Wenn Standardarbeit die Innovation hemmt: Lean Thinking mit einem Kniff
- Eva Jenisch

- 30. Juli
- 2 Min. Lesezeit
Starre Lean-Anwendungen hinterfragen und Flexibilität ermöglichen

Standardarbeit ist ein Eckpfeiler von Lean. Sie sorgt für Disziplin, Klarheit und Wiederholbarkeit. Aber was passiert, wenn genau diese Struktur zu einer Zwangsjacke wird? In stark regulierten Branchen wie der Pharmaindustrie habe ich erlebt, wie die starre Anwendung von Lean den Teams langsam die Motivation nehmen kann. Dies ist ein Aufruf zum Umdenken darüber, wie wir Stabilität und Anpassungsfähigkeit in Einklang bringen.
🧱 Standardarbeit: Fundament oder Festung?
Bei einem meiner früheren Einsätze an einem Pharmastandort zeigte mir das Team stolz seine Standardarbeitsunterlagen. Dicke Ordner säumten die Wände, gefüllt mit präzisen Anweisungen für jede Planungs- und Betriebsaufgabe. Doch als wir durch die Produktion liefen, hörte ich stille Frustration. "Wir wissen, dass sie veraltet sind, aber wir dürfen sie nicht ändern." „Es passt nicht mehr zu unserer Arbeitsweise, aber wir behalten es für Audits.“
Das ist der Moment, in dem die Standardarbeit aufhört, eine Grundlage zu sein, und beginnt, eine Festung zu werden. Der Prozess wird vor Veränderungen geschützt, anstatt Lernen zu ermöglichen. Die Absicht ist gut, aber das Ergebnis ist Stagnation.
🧠 Lean Thinking ist kein „Copy-Paste“-Denken
Lean war nie dazu gedacht, eine Checkliste zu sein. Vielmehr beruht Lean auf einer Grundhaltung, die von Neugier, Respekt und Experimentierfreude geprägt ist. In der Praxis erlebe ich jedoch oft, dass Vorlagen wie ein Evangelium verbreitet werden, selbst in Umgebungen, die alles andere als Standard sind.
Eine Schablone passt nicht für alle. Vor allem nicht in der Pharmabranche, in der die Spannung zwischen regulatorischer Sicherheit und operativer Agilität real ist. Der Schlüssel liegt in der Unterscheidung zwischen dem, was wirklich festgeschrieben werden muss, und dem, wo Teams die Freiheit haben sollten, sich anzupassen.
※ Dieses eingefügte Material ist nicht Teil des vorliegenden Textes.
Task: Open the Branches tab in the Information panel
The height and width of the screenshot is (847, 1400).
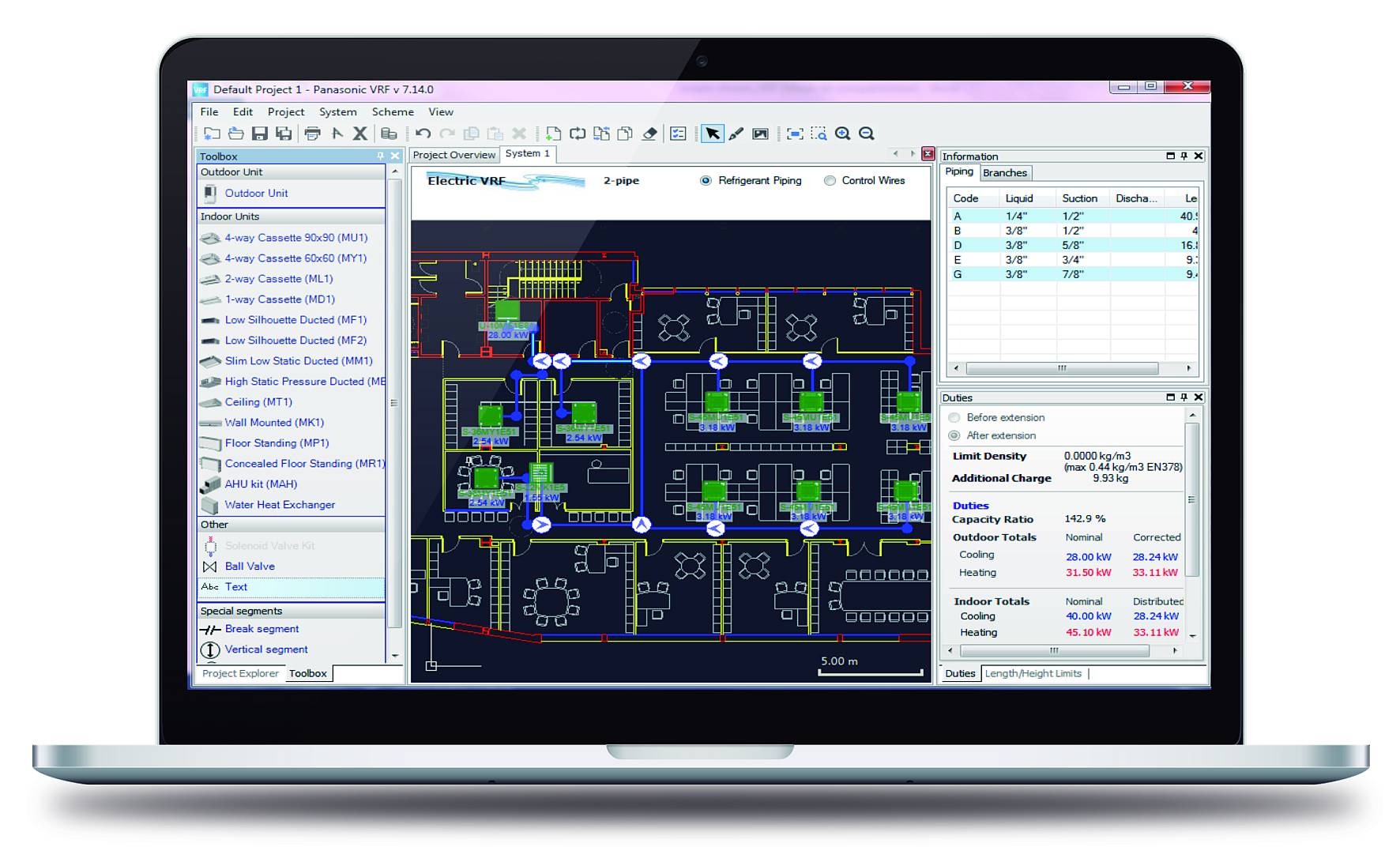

Denn nicht alles muss streng geregelt sein.
🔁 Anpassungsfähigkeit in den Prozess einbauen
Die widerstandsfähigsten Prozesse sind zugleich strukturiert und selbstkorrigierend. So setzen wir das gemeinsam mit unseren Kunden um:
Definition von Standards für das, was wiederholbar und kritisch ist
Raum für kontrollierte Varianten und lokale Verbesserungen schaffen
Schulung der Mitarbeitenden nicht nur in Compliance, sondern auch in Problemlösung
Überprüfung und Überarbeitung von Standards als lebendiges Dokument, nicht als starres Regelwerk
In einem Fall haben wir visuelle Planungszyklen eingeführt, in denen die Planer anzeigen konnten, wo der Standardprozess nicht mehr der Realität entsprach. Dies führte zu monatlichen Lernschleifen und überarbeiteten Standards, die auf tatsächlichen Rahmenbedingungen und nicht auf Annahmen basierten.
🌱 Respekt für Menschen bedeutet, ihrem Urteilsvermögen zu vertrauen
Wenn Standardarbeit unantastbar wird, hören die Menschen auf zu denken. Doch die Menschen, die die Arbeit machen, wissen, wo die Schwachstellen liegen. Lean funktioniert nur, wenn man zuhört. Wenn wir Standardarbeit als gemeinsame Grundlage und nicht als Käfig behandeln, kann Innovation von innen heraus wachsen.
Wie sieht es mit Ihren Teams aus?
Wo in Ihrem Prozess ist die Standardarbeit zu einer unantastbaren Pflicht geworden, anstatt den Prozess zu unterstützen? Ich würde gerne wissen, wo Sie Möglichkeiten sehen, mehr Anpassungsfähigkeit in Ihr schlankes System zu bringen.